Voyager is depressing viewing as the lost spaceship becomes more and more isolated in its desperate adherence to Starfleet values at any cost, values which seem out of kilter with its surroundings and ultimately with the natural development of its crew members. Perhaps this feeling is generated by, as Hark interestingly explains, the lack of fit between the Star Trek status quo and the 1990s. She notes ‘The repeated rehearsals of disaster [with reset button at the end of the episodes in question] show a writing staff yearning to explore the grittier and edgier territory of 90s’ science fiction television. The repeated resets show the timidity about altering the status quo that was making the franchise increasingly irrelevant as it entered the twenty-first century.’ (p. 134)

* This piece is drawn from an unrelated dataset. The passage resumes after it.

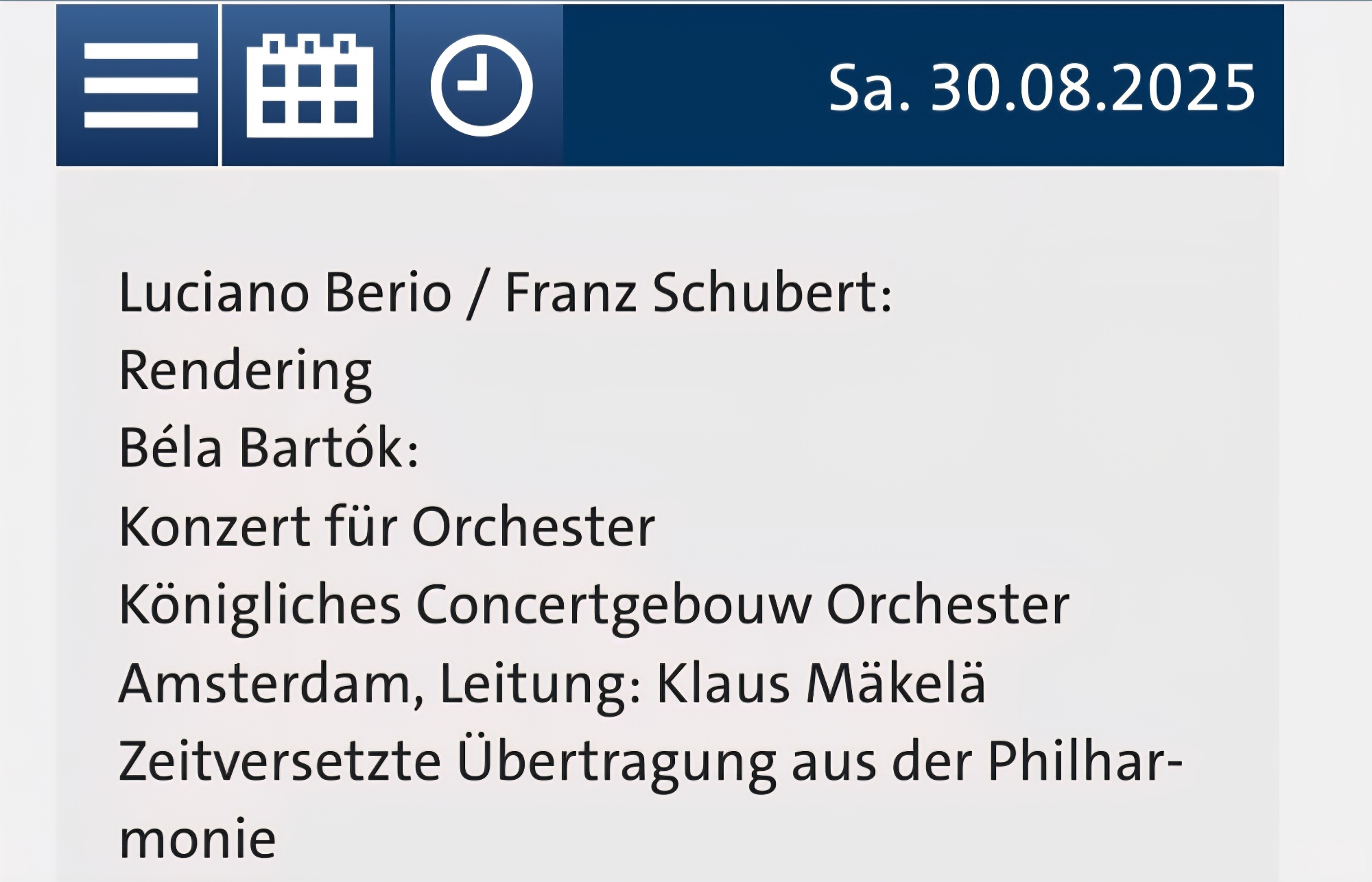Click the final line fragment monie
This screenshot has height=882, width=1372.
tap(198, 839)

The final series, Enterprise, is a ‘prequel’ to the other series and is notoriously the lowest rating of all the franchise. One of the problems, as Hark observes, was that the writers wanted to return to 1960s basics. She reports commercials for the show ran the line: ‘Experience a future when the Klingons were still bad guys, the women were green and the Captain got all the action’. After the cultural and gender diversity of the later series and their sometimes complex philosophical and ethical argumentation, this was not what the new millennium audience wanted to see. An even bigger mistake, Hark suggests, was turning the Vulcans into devious, manipulative racists (p. 145). Incidentally, this view of the Vulcans seems to have been taken up to some extent in J.J. Abrams 2009 ‘reboot’ film and is perhaps one of my major quibbles (amongst many) with this particular film
As a non-American viewer of Enterprise, I found the return to a certain chauvinistic American-ness and maleness – particularly emanating from the two leading male characters – rendered the series hard to watch. I have always felt more than a little ambivalent about the military and often imperialist framework of the entire franchise and its often unconscious assumptions of human (read American) superiority in the Trek universe. As the chorus of The Firm’s song ‘Star Trekkin” runs: ‘We come in peace. Shoot to kill. Shoot to kill.’
I found T’Pol the Vulcan officer in Enterprise, the most interesting character with a wonderful performance by Jolene Blalock, who interestingly, as a long time Trek fan herself, voiced her dismay in an interview in The New York Times at some of the un-Trek like aspects of the new series (p. 140). The series did pick up and started to become more interesting towards the end before it was cancelled. Manny Coto, who created the first rate, but frustratingly cancelled, Canadian series Odyssey 5 for the cable channel Showtime in 2002, was brought in as executive producer for the last season and manage to engineer various improvements (p. 143).
To conclude this discussion, Hark’s book advances a number of interesting ideas and details about Star Trek which fans will no doubt be interested in discussing and picking apart and manages to pack a fairly detailed overview of the entire series into a fairly short space.